The classic AVR devices all use the venerable AVRe
(ATtiny) or AVRe+
(ATmega) instruction set (AVRe+
differs from AVRe
in that it has hardware multiplication and supports devices with more than 64k of flash; most classic ATmega devices are AVRe+, while classic tinyAVR is all AVRe). Modern AVR devices (with the exception of ones with minuscule flash and memory, such as the ATtiny10, which use the reduced core AVRrc
) all use the latest iteration of the AVR instruction set, AVRxt
. AVRxt
has much in common with AVRxm
(used in XMega parts) in terms of instruction timing - and in the few places where they differ, AVRxt
is faster (SBIC, as well as LDD, and LD with predecrement, are all 1 clock slower on AVRxm
vs AVRxt
or AVRe
), however AVRxt
doesn't have the single-instruction-two-clock read-and-write instructions for memory access LAT, LAC, LAS, and XCH. The difference between subspecies of the AVR instruction set is unimportant for 99.9% of users - but if you happen to be working with hand-tuned assembly (or are using a library that does so, and are wondering why the timing is messed up), the changes are:
- Like AVRe+ and unlike AVRe (used in older tinyAVR), these do have the hardware multiplication.
- PUSH is 1 cycle vs 2 on classic AVR (POP is still 2)
- CBI and SBI are 1 cycle vs 2 on classic AVR
- LDS is 3 cycles vs 2 on classic AVR 😞 LD and LDD are still two cycle instructions.
- RCALL and ICALL are 2 cycles vs 3 on classic AVR
- CALL is 3 cycles instead of 4 on classic AVR
- ST and STD is 1 cycle vs 2 on classic AVR (STS is still 2 - as any two word instruction must be)
Note that the improvement to PUSH can make interrupts respond significantly faster (since they often have to push the contents of registers onto the stack at the beginning of the ISR), though the corresponding POP's at the end aren't any faster. The change with ST impacted tinyNeoPixel. Prior to my realizing this, the library worked on SK6812 LEDs (which happened to be what I tested with) at 16/20 MHz, but not real WS2812's.
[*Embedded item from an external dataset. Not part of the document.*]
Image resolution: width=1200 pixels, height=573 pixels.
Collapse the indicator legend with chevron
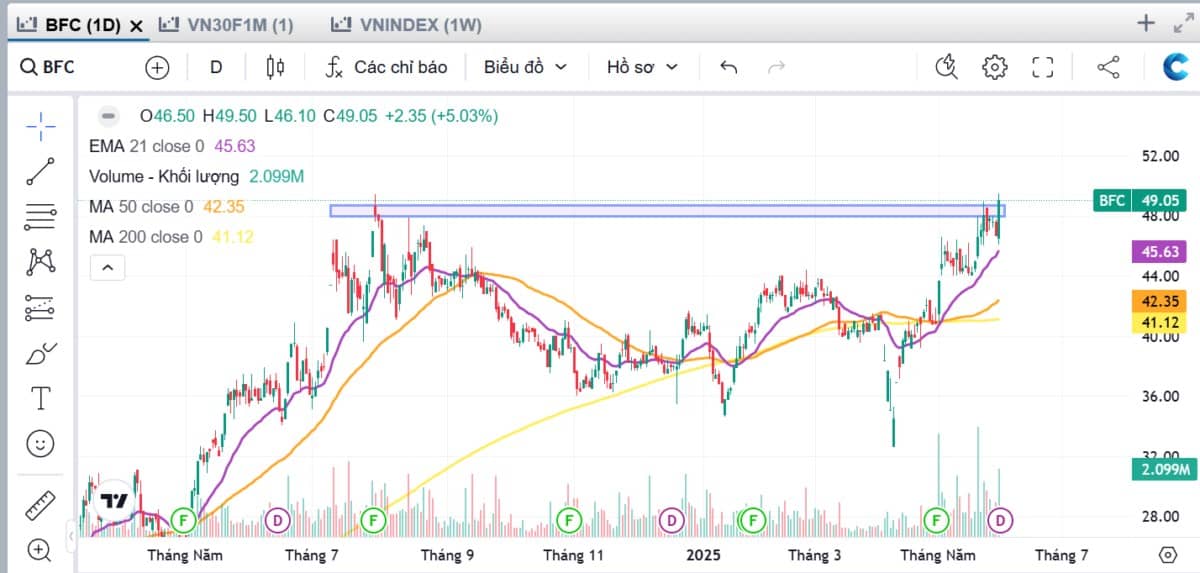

However, once I discovered this, I was able to leverage it to use a single tinyNeoPixel library instead of a different one for each port like was needed with ATTinyCore (for 8 MHz, they need to use the single cycle OUT on classic AVRs to meet timing requirements, the two cycle ST was just too slow; hence the port had to be known at compile time, or there must be one copy of the routine for each port, an extravagance that the ATtiny parts cannot afford. But with single cycle ST, that issue vanished).